▸ Direction 1
In the data items, starting with the first line and going on through the line with "Action: (265, 85)", substitute "Estimate" for "Story Points" and leave everything else unchanged.

Lucene Grid question

2011-09-13 Thread sol myr
Hi,

I have a huge Lucene index, which I'd like to split between machines ("Grid").

E.g. say I have a chain of book-stores, in different countries, and I'm aiming 
for the following:
- Each country has its own index file, on its own machine (e.g. books from 
Japan are indexed on machine "japan1")
- Most users search only within their own country (e.g. search only the 
"japan1" index)
- But sometimes, they might ask to search the entire chain (all countries), 
meaning some sort of "map/reduce" (=collect data from all countries).


The main challenge is the "entire chain search", especially if I want 
reasonable ranking.

After some investigation (+great help from Hibernate Search forum), I've seen 
the following suggestions:


1) Implement a LuceneDirectory that transparently spreads across several 
machines.

I'm not sure how the Search would work - can I ask each index for *relevant* 
data only?
Or would I need to maintain one huge combined file, allowing "random access" 
for the Searcher?


2) Run an IndexReader on each machine.

They tell me each reader can report its relevant term-frequencies, and based on 
that I can fetch relevant results from each machine.
Apparently the ranking won't be perfect (for the overhaul result), but bearable.

Now, I'm not familiar with Lucene internals, and would really appreciate your 
views on it.
- Any good articles on Lucene "Gridding"?
- Any idea whether approach #1 makes any sense (IMHO it's not very sensible if 
I need to merge everything to a single huge file).
- Any good implementations (of either approaches)? So far I found Hibernate 
Search 4, and Solandra.


Thanks very much.

(Data items)

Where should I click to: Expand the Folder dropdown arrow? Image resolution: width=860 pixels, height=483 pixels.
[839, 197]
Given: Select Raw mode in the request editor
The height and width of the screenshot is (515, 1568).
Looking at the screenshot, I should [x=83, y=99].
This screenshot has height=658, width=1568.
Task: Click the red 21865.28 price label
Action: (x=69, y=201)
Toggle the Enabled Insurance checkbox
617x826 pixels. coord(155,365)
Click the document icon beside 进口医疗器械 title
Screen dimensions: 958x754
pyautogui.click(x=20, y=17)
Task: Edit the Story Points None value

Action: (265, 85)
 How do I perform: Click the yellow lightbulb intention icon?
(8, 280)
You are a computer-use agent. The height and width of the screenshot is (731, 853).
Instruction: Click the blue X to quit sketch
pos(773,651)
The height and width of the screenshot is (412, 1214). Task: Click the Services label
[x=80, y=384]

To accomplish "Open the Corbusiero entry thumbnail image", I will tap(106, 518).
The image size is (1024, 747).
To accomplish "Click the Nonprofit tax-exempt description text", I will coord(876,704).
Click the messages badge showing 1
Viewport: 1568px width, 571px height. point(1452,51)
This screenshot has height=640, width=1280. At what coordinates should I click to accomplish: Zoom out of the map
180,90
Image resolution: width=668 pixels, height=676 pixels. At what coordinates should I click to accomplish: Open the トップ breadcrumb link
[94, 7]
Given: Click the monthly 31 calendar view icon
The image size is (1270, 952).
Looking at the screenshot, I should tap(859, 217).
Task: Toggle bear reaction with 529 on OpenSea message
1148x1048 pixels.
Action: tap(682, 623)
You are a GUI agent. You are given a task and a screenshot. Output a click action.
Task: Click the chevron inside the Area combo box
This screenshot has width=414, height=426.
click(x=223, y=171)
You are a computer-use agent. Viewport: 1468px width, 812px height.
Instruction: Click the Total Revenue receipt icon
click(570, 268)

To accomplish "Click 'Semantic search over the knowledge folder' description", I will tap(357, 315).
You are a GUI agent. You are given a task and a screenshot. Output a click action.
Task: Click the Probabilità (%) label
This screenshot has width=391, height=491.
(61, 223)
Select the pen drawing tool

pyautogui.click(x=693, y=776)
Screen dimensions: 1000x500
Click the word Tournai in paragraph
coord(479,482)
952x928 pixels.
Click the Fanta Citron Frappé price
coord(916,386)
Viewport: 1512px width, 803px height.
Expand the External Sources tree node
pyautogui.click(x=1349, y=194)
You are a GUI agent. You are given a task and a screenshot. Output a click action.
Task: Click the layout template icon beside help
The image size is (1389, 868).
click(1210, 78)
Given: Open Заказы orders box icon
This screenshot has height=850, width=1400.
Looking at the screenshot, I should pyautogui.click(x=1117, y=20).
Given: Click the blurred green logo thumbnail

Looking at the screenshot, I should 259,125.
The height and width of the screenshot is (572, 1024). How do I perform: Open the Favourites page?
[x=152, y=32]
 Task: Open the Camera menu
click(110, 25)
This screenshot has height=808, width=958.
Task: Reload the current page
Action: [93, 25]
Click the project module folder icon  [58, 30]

▸ Direction 2
Based on the Lucene grid thread, answer yes or no to each statement: (a) Most users search across all countries. (b) The second approach runs an IndexReader on each machine. (c) So far the poster has found Hibernate Search 4 and Solandra as implementations.

▸ Correct response 1
Where should I click to: Expand the Folder dropdown arrow? Image resolution: width=860 pixels, height=483 pixels.
[839, 197]
Given: Select Raw mode in the request editor
The height and width of the screenshot is (515, 1568).
Looking at the screenshot, I should [x=83, y=99].
This screenshot has height=658, width=1568.
Task: Click the red 21865.28 price label
Action: (x=69, y=201)
Toggle the Enabled Insurance checkbox
617x826 pixels. coord(155,365)
Click the document icon beside 进口医疗器械 title
Screen dimensions: 958x754
pyautogui.click(x=20, y=17)
Task: Edit the Estimate None value

Action: (265, 85)

▸ Correct response 2
(a) No: "Most users search only within their own country"
(b) Yes: "Run an IndexReader on each machine."
(c) Yes: "So far I found Hibernate Search 4, and Solandra."